In light of the anti-democratic drift of the GOP, the stakes in 2022 are extremely high. It is hard to exaggerate the havoc that might be wrought by a Republican-controlled House on top of a deeply conservative Senate, a Supreme Court stacked with reactionary judges, and state legislatures and governors across the country dedicated to rolling back the Democratic win and consolidating Republican power – the only option they appear to consider legitimate.

Earlier in the year the momentum was with the Democrats. Dogged opposition reduced the Republicans to irrelevance. Now, with his domestic agenda on the rack, Biden’s approval has taken a severe hit. The shambolic mishandling of the Afghanistan withdrawal in August dented the administration’s claim to competence. And it is not just the President who is in trouble. According to polling, Republican candidates hold their largest lead for 40 years in midterm vote preference. Though Obama was in the White House for eight years, he had no more than half a term to legislate. The same fate awaits Biden. And it shows in the calculations being made on Capitol Hill.

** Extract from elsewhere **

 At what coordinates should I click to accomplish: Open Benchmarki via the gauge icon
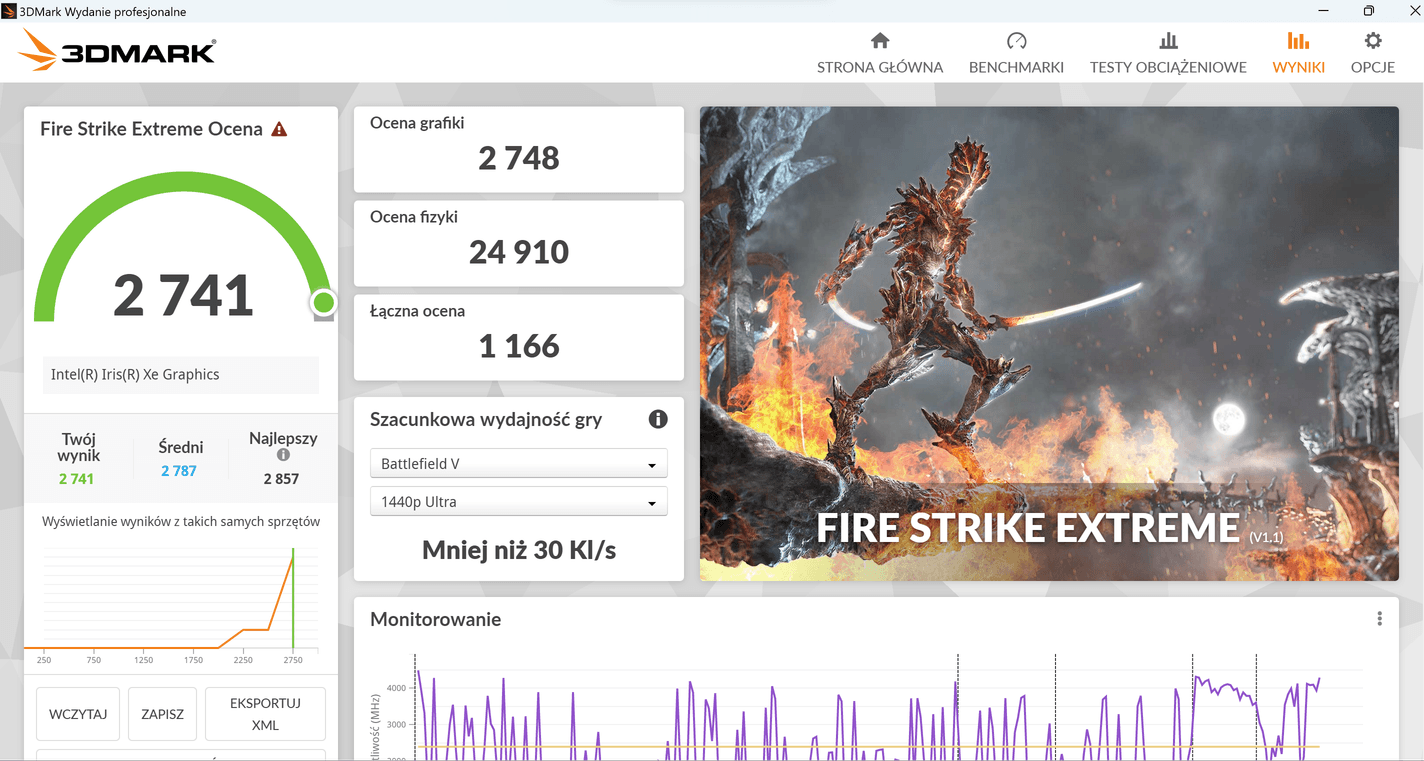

As critics remark, the Build Back Better legislation is based almost entirely on giveaways. As far as climate policy is concerned, for instance, it is all carrots and no sticks. It offers handouts for power plants that go green, or consumers who buy EV, but imposes no penalties for polluting coal-burning plants. This is frustrating for those who want more urgent reform. It is not the most effective way to legislate, and it is expensive. But it has one signal virtue: legislative giveaways are hard for your opponents to repeal.

The Democrats have not yet conceded defeat, but they know their hold over the legislative agenda is threatened. Even now, they are preparing for the rearguard action to come.